# Standardizing buckets with Poisson

So I did a fun project a little while ago at work using a Poisson regression to standardize a bunch of data buckets, and decided that I should share it in the interest of solidifying my own understanding of the concepts, and (hopefully) helping someone who may also find this topic exciting. wikipedia Poisson distribution and wikipedia: Poisson regression.

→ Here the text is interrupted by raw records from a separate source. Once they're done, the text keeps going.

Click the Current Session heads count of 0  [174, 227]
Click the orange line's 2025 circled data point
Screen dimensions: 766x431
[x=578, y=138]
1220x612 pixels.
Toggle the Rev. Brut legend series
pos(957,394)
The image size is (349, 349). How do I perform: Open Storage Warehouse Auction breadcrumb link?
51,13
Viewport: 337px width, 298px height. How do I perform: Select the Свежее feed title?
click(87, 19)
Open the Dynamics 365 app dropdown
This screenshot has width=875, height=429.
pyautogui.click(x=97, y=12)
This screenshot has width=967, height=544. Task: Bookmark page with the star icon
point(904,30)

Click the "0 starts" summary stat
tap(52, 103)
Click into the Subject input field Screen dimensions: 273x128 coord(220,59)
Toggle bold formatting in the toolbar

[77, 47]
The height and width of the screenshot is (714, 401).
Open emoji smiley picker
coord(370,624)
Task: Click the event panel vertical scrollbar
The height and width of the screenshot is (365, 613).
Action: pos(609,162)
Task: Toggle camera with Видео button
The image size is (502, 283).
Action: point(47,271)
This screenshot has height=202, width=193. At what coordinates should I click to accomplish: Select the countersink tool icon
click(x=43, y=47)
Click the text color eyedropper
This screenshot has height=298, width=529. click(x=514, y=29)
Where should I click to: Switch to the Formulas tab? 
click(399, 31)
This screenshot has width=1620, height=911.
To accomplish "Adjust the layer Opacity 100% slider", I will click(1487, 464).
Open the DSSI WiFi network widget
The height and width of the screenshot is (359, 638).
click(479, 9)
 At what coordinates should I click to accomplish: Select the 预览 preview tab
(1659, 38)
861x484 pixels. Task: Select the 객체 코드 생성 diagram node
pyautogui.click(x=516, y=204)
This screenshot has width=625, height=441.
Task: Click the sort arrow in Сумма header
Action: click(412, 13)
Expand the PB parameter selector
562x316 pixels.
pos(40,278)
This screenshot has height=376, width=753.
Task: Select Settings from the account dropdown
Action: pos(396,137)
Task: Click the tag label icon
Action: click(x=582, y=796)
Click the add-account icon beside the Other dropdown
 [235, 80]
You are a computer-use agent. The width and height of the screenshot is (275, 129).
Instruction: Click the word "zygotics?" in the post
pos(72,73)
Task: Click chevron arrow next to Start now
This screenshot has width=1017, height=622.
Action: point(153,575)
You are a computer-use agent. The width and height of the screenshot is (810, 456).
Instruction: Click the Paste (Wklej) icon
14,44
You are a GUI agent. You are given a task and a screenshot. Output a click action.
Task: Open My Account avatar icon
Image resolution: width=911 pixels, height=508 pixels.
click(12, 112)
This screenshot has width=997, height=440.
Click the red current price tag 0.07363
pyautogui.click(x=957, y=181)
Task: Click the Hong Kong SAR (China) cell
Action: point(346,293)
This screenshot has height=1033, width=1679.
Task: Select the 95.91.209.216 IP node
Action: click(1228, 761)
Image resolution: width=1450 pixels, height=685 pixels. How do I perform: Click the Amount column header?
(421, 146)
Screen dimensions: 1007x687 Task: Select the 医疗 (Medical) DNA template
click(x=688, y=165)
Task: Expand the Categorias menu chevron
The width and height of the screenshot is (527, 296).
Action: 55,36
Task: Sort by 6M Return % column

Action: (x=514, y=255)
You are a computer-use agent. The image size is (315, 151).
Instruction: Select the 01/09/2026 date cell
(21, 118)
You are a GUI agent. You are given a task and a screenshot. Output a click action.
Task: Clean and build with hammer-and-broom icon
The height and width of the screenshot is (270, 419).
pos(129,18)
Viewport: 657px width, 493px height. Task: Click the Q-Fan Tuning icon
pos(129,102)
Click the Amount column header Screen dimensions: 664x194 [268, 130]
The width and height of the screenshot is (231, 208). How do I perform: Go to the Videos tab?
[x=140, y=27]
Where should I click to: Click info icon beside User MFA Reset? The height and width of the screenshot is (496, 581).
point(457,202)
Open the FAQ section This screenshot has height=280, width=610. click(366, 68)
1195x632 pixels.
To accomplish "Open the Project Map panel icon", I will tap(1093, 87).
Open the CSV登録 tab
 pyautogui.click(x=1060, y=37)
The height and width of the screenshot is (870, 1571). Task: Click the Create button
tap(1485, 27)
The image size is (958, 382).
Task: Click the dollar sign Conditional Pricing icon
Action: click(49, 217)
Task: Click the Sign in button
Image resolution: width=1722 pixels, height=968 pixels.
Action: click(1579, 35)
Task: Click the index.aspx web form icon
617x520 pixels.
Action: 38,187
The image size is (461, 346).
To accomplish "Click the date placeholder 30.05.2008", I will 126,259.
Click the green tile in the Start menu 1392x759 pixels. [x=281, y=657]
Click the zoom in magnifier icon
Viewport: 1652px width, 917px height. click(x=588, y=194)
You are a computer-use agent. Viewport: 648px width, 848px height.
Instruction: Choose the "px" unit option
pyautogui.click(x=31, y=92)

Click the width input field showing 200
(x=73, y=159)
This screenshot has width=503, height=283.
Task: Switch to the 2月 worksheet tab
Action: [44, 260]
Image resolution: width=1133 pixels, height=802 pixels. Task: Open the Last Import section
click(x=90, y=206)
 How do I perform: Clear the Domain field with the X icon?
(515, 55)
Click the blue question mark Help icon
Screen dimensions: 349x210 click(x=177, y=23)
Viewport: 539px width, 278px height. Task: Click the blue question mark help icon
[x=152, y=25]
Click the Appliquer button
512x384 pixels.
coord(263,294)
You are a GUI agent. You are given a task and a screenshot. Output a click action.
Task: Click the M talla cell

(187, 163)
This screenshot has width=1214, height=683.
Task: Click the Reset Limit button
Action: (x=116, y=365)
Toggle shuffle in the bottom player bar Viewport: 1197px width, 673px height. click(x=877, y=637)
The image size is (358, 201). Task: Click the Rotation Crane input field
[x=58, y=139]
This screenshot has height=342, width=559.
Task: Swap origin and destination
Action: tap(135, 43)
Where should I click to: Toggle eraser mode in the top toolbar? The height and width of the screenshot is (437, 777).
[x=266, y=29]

The problem: We have 1.7 million ads targeting users of different ages. So for example, one age bucket targets 15 to 20 year olds, and other might target 16 to 18 year olds. Each ad also has performance information, such as the number of clicks or impressions it received. The task is to break these non-standard age buckets into standardized age ranges and estimate any given feature accordingly. This is a perfect opportunity for the Poisson distribution! Mathematically, the task is to figure out how to describe the distribution of a desired bucket by examining all of the buckets from the data set that included this desired bucket’s age range.

ie.  Go from this:  22-26 year olds -> 10 clicks, 23-25 year olds -> 4 clicks, ...
To this:       22-23 year olds -> 3 clicks, 24-25 year olds -> 5 clicks, ...


More specifically, each relevant bucket - or relevant ad - has a probability mass function (ie fancy words meaning it’s just a histogram) where each discrete age in the bucket’s age range has a specific number of clicks or impressions that can be drawn from the poisson distribution for that ad. This sampling step is the interesting part mathematically, because we can define it as a joint probability and do some transformations that give us computer-friendly numerical operations. Let me show you:

p(ageY;bucketX) = poisson(ageY|bucketX) = lambda**ageY * e**(-lambda) / ageY!
where lambda = mean of the distribution


and

for all relevant buckets, for all ages:
desired_bucket_distribution = p(age1;bucket1) * p(age1;bucket2) *
p(age2;bucket1) * p(age2;bucket2) * ...


We take the log of everything, because there’s no way in hell a computer can handle multiplying thousands of small probabilities. (Log is great because it lets us add terms together, rather than multiply)

log(desired_bucket_distribution) = log(p(ageY;bucketX)) + ...
= log(lambda**ageY * e**(-lambda) / ageY!) + ...
= ageY * log(lambda) - lambda - log(ageY!) + ...


also, notice that we’ve isolated the factorial term, log(ageY!), from any of the lambdas, and that’s also superhelpful, because according to wikipedia we can drop log(ageY!) from the equation. I don’t understand the reasoning, but wikipedia says because we are only trying to find the best value for lambda, and since log(ageY!) doesn’t have a lambda component, we can drop the term.

                                 = ageY * log(lambda) - lambda + ...


Lastly, by summing these probability mass functions for all relevant ads and their age ranges, we define a new probability distribution (technically a log distribution) that defines our new desired bucket. Performing gradient ascent on this distribution will ideally get you the log of the mean of the distribution and solves the original task of predicting a value for each desired age range.

Isn’t that cool?!